Description
Warm up your evenings with this creamy and flavorful Roasted Butternut Squash and Carrot Soup. This recipe is simple to make and perfect for a cozy meal at home. Packed with nutrients, it’s both satisfying and delicious!
Ingredients
– 1 medium butternut squash, peeled and cubed
– 3 large carrots, peeled and sliced
– 1 onion, chopped
– 3 cloves garlic, minced
– 2 tablespoons olive oil
– Salt and pepper to taste
– 4 cups vegetable broth
– 1 teaspoon ground cumin
– 1 teaspoon smoked paprika
– 1/2 cup heavy cream or coconut milk (optional)
– Fresh parsley or chives for garnish
Instructions
1. Preheat the oven to 400°F (200°C). Spread the cubed butternut squash and sliced carrots on a baking sheet. Drizzle with olive oil and season with salt and pepper. Roast for 25-30 minutes, or until the vegetables are tender and slightly caramelized.
2. In a large pot over medium heat, add a splash of olive oil and sauté the chopped onion until it becomes translucent, about 5 minutes. Add the minced garlic and cook for an additional minute until fragrant.
3. Add the roasted butternut squash and carrots to the pot. Pour in the vegetable broth and add the ground cumin and smoked paprika. Stir to combine and bring the mixture to a boil.

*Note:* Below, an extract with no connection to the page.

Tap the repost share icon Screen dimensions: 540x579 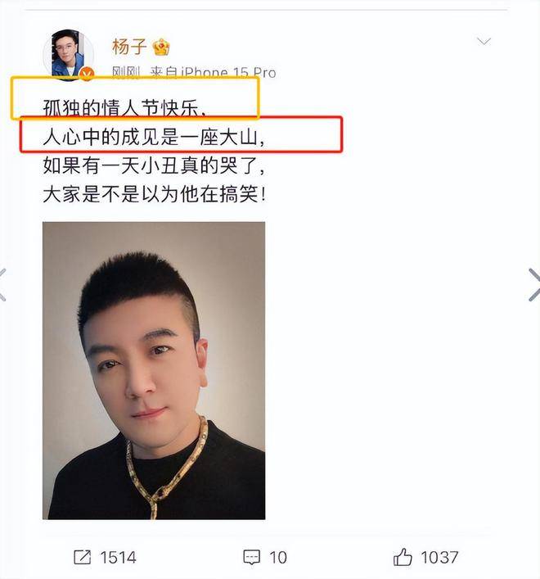pyautogui.click(x=83, y=557)
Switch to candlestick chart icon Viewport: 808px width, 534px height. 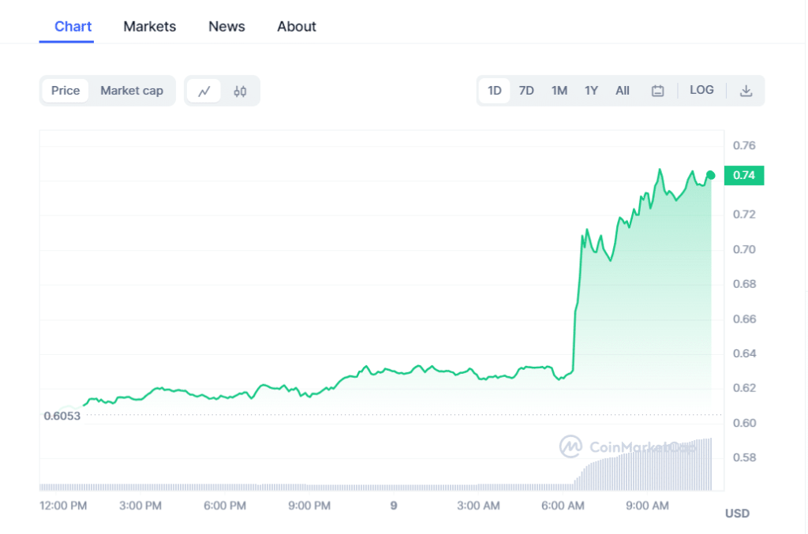click(x=240, y=91)
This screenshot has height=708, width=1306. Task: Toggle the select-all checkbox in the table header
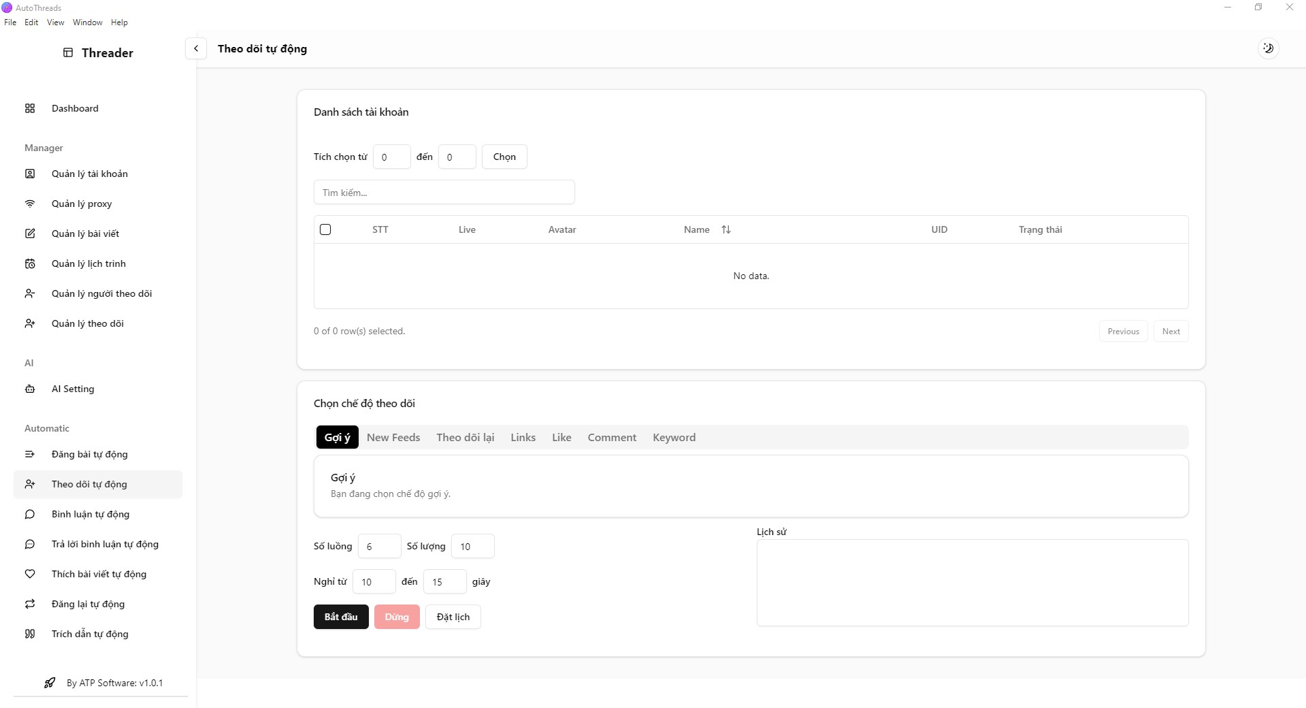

4. Reduce the heat and let the soup simmer for 15-20 minutes, allowing the flavors to meld together.
5. Using an immersion blender, carefully puree the soup until it reaches a smooth consistency. If you prefer a thinner soup, add more broth as needed.
6. Stir in the heavy cream or coconut milk if using, and check for seasoning, adjusting with more salt and pepper if necessary.
7. Serve the soup warm in bowls, garnished with fresh parsley or chives.